Well sadly this looks like it missed the 2.3.3 ship :(

kevinvuillemin commented 4 years ago

Realy ? That’s not cool.

But This fix working ? :

https://gist.github.com/kevinvuillemin/802cc5e4b476e73c1c5838b143bd6a51

simonworkhouse commented 4 years ago

Normally I would be surprised that it has been so long without a resolution, but I have come to expect this from Magento. Anyway, I have had to resolve this issue for a project recently and it appears that the offending commit was https://github.com/magento/magento2/commit/7803eed11f8bf490bf8905ab0577091c7e782156

I worked around this by adding a preference for a class that extends Magento\CatalogImportExport\Model\Import\Product and just overrides the uploadMediaFiles(...) function to force the $renameFileOff variable to be true.

This addresses the issue in our specific use case, but it does not address the underlying issues with the way that images are managed in Magento. Additionally, it will also undo whatever "fix" that commit was attempting to do.

jg-development commented 4 years ago

@simonworkhouse Can you please share the code with me?

jalung commented 4 years ago

Product-revised-version.txt

version 2.3.3 Atttached is the patch that is used to fix the issue in our use case. Magento import is expecting images to have the dynamic paths it created on export. However, the CSV is hand crafted and the image names are plain; "blablabla.jpg" as opposed to "/b/l/a/blablabla_60.jpg". This patch works repeatedly because the CSV file is from the same feed. The patch basically strips off the "/b/l/a/" and "_60" and makes a match to the existing image(s) for that product.

duckchip commented 4 years ago

Does anyone have a fix for 2.3.3 with an including fix to remove duplicates? Our server just exploded to 55gb on images because of the duplication during the import..

duckchip commented 4 years ago

the commit that @simonworkhouse referred to, was the suicide bomber in our case as well. Patching that to the previous implementation fixed it. In my opinion this really should be reverted.

SlowFamily commented 4 years ago

@jalung 's patch worked for me, except for that Magento 2.3.3 (if not earlier versions) renames images all lowercase, so the image name preg_match needs to be case insensitive. Patch with that change here: Product-revised-version.txt

jalung commented 4 years ago

Product-revised-version.txt Fixed case where CSV row has new and existing images.

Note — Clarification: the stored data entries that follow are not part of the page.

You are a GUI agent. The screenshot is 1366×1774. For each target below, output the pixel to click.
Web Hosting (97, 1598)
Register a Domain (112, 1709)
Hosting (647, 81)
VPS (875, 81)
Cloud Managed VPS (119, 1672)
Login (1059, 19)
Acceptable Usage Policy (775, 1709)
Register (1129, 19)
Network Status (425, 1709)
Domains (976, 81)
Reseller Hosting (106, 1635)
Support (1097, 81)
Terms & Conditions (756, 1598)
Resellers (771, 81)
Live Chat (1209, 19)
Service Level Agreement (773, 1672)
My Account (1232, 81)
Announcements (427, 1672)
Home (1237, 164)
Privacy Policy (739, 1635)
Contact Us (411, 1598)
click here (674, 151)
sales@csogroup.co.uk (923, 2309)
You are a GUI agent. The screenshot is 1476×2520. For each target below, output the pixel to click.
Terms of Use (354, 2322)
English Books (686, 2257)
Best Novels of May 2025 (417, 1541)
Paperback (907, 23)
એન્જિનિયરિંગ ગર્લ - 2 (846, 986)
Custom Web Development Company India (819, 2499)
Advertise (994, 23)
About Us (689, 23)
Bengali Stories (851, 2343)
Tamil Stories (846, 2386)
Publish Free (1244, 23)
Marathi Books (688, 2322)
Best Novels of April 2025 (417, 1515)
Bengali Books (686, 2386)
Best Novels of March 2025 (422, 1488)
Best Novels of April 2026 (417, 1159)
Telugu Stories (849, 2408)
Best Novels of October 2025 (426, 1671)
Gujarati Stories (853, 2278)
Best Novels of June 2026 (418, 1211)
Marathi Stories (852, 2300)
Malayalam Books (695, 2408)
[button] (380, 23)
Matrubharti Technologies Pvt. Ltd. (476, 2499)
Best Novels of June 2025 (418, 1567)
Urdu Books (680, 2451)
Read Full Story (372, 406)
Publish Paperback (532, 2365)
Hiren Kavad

guido7171 commented 4 years ago

Also missed the 2.3.4 ship. @jalung 's patch is working fine for me in 2.3.4. Still needs more testing, for my case, where images are updated by sku, but have same name.jpg.

hostep commented 4 years ago

Possible fix in https://github.com/magento/magento2/pull/26713

hostep commented 4 years ago

I've seen some change in the codebase of Magento 2.3.5 which might fix this issue. Would be great if somebody could verify this after 2.3.5 is officially released on 28 April.